INVERTIR en cultura ha dejado de ser rentable. Y no hablo de los clásicos problemas de financiación, sino de política. Si durante siglos la cultura ha tenido que esforzarse por demostrar su utilidad social, ahora es la crisis la que cuestiona su propia rentabilidad en una esfera pública donde ya no hay espacio para operaciones de exhibición mediática y mucho menos para focos y flashes a cualquier precio. La cultura se ha convertido en la víctima más callada e invisible de la crisis; tan importante como la educación o la sanidad, pero sin altavoces capaces de reclamar su rescate. Ni política ni socialmente es una prioridad. ¿Qué puede ofrecer el mundo de la cultura a gobiernos y ciudadanos en estos momentos de incertidumbre y regresión social? ¿Debemos invertir en cultura cuando no lo hacemos en carreteras, becas u hospitales? Si sólo vemos la cultura como entretenimiento, ocio de masas y arte de la evasión, tal vez no. ¡España no está para más despilfarros! Pero sería un planteamiento tramposo, tendencioso, si atendemos a la verdadera dimensión de la cultura como factor de crecimiento y cohesión de los pueblos, como motor de desarrollo por su aportación efectiva a la economía de un país o como instrumento de empleo y generación de riqueza.
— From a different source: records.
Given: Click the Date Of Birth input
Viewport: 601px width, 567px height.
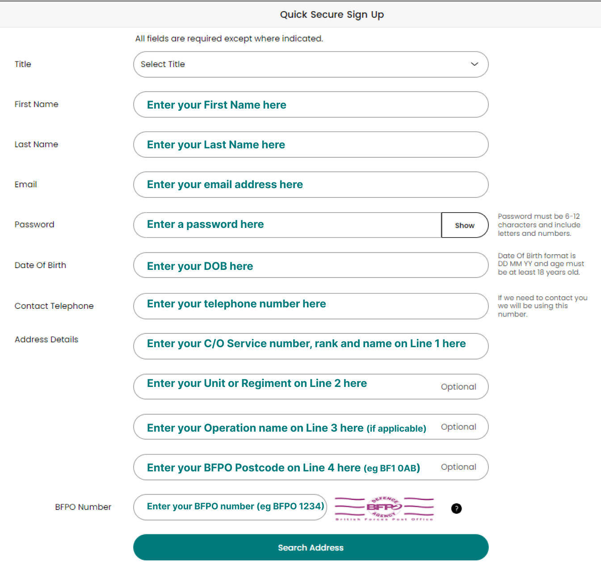Looking at the screenshot, I should [x=311, y=265].

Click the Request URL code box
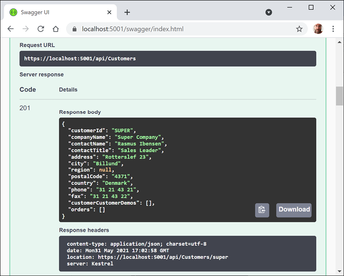click(168, 59)
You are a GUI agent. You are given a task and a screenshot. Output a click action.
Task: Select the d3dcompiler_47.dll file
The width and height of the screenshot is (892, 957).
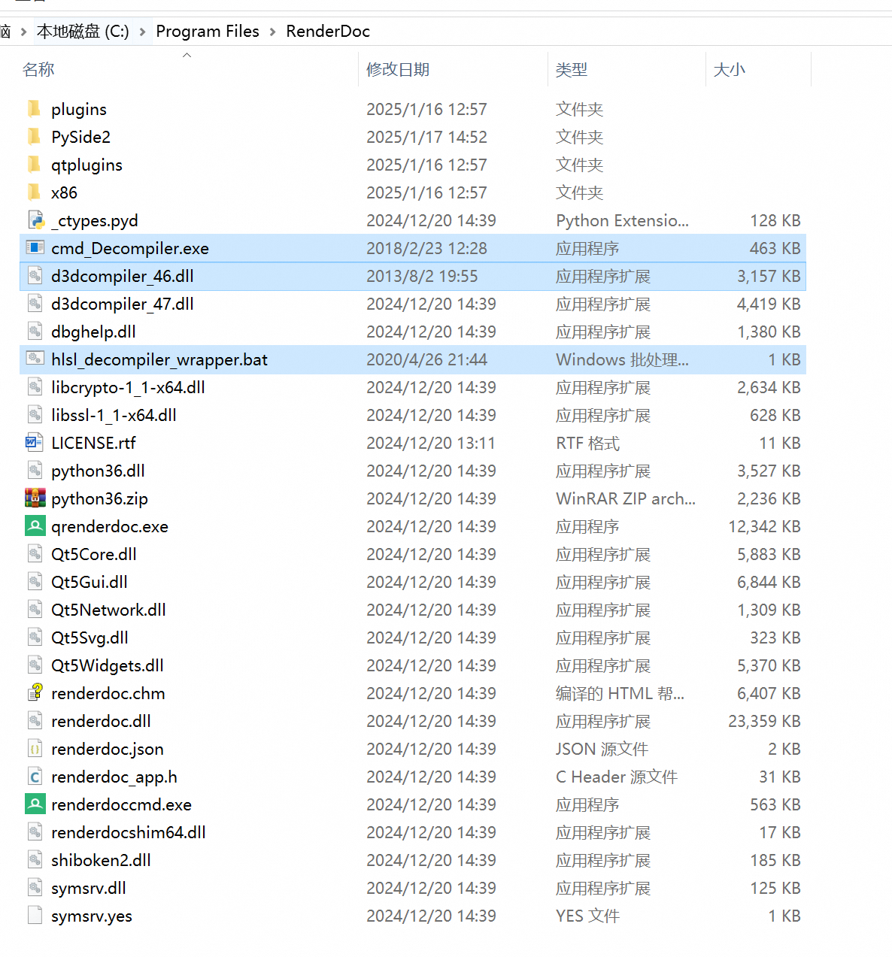point(123,304)
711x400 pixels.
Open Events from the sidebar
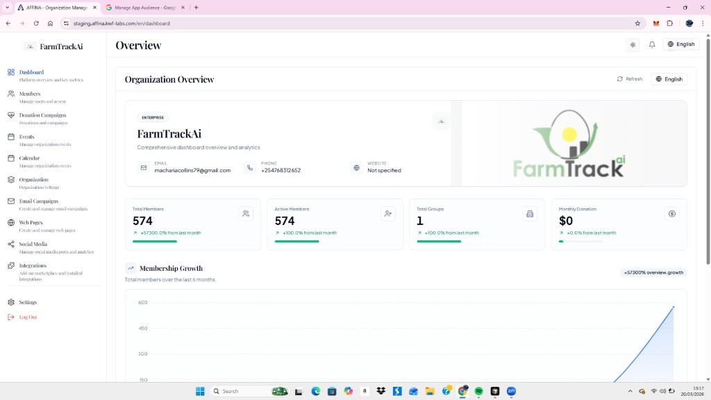[26, 136]
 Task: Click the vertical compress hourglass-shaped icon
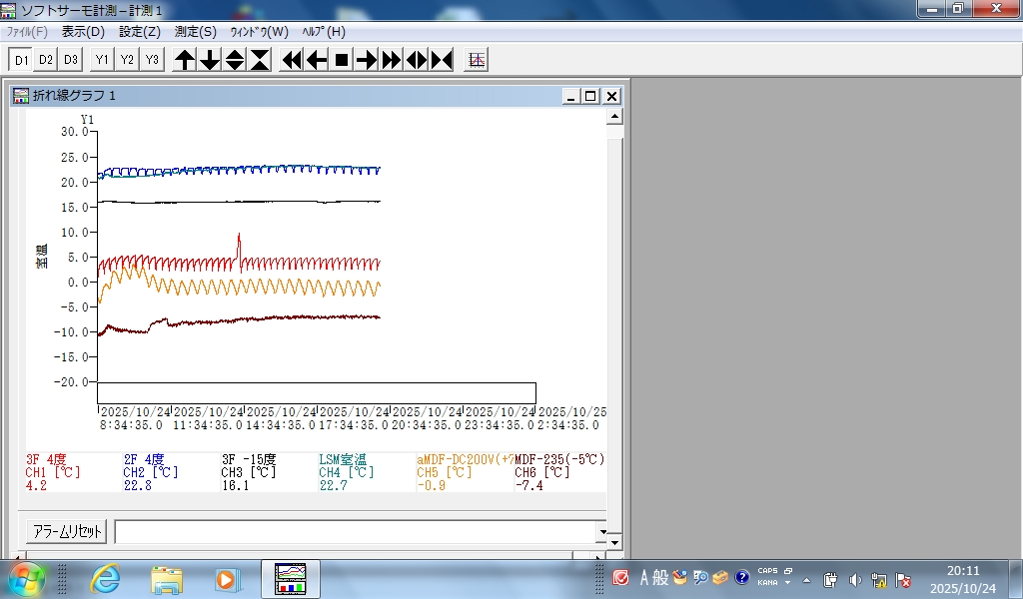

El problema es doble: no hay dinero y tampoco modelo. En los últimos años, atraídas por la productiva inversión que las actividades culturales siempre han supuesto en prestigio e imagen, las instituciones han vampirizado el sector de las industrias culturales con la misma intensidad que han dejado escalar la burbuja del ladrillo. Lo público ocupaba su espacio, del imperativo de la conservación patrimonial a su papel como garantista de un derecho cada vez más fundamental en los Estados modernos, pero también invadía la esfera privada anestesiando el tejido creativo con un irracional modelo de subvenciones que ha terminado siendo absolutamente insostenible. Hoy, las programaciones municipales rozan la anorexia, las fundaciones se quedan sin presupuesto y los teatros crían telarañas. Mientras salvamos al sistema financiero e intentamos recomponer el escenario en una España sin rumbo, enterramos los festivales que se multiplicaron como clones sin otro sentido que el rédito electoral y dejamos desasistidos a los artistas y promotores que se tuvieron que acostumbrar a operar viviendo de lo público o lidiando con su competencia desleal.
Aquí sí que necesitamos reformas. Y profundas. Me refiero, por ejemplo, a la Ley de Mecenazgo. En Estados Unidos y en todo el mercado anglosajón, la entrada de capital de empresas y particulares a las actividades culturales es una rutina: legiones de ciudadanos sostienen proyectos tan emblemáticos como el Metropolitan de Nueva York y el Convent Garden de Londres y estrategias como el crowdfunding (financiación a pequeña escala a través de la red), elfundraising (captación de fondos) y el naming (intercambio en especie con la incorporación del nombre del patrocinador) se han convertido en salvavidas de multitud de proyectos. Son numerosas las empresas, y también los particulares, que tienen asumida la cultura del mecenazgo y quieren invertir en cultura.
¿Más que en España? Hay un déficit de tradición y de mentalidad pero no parece que haya menos vocación cultural y social, sobre todo, si se premia con una compensación fiscal. Hace un par de meses el ministro Wert habló de desgravar hasta un 70% (ahora es el 25%) e incluso de un 100% en el caso de los primeros cien euros donados por las personas físicas. Aunque primero tendrá que 'convencer' a Montoro, sería un paso para repensar el modelo y resituar el papel de lo público y lo privado; de las administraciones, las empresas, el tercer sector y los ciudadanos. Si se lo pudiera permitir y además conllevara un incentivo, ¿por qué no ayudar a sobrevivir a la Fundación Ayala? ¿Por qué no participar en la resurrección del Centro Guerrero? ¿Por qué no escuchar el SOS de los promotores independientes de esta ciudad?
Cuando a finales de los 90 Hannah Arendt abordaba La crisis de la cultura, decía que una crisis nos obliga a "volver a plantearnos preguntas" y advertía que, a veces, el problema es que buscamos las respuestas en la ilusión de un mundo posible; no en el real. La Granada cultural está en crisis. ¿Hay respuesta? Tal vez debamos empezar preguntándonos sirealmente creemos en la cultura, si somos capaces de rescatarla devolviéndole su verdadera rentabilidad y si estamos dispuestos a utilizar la crisis como una oportunidad y un momento de apertura.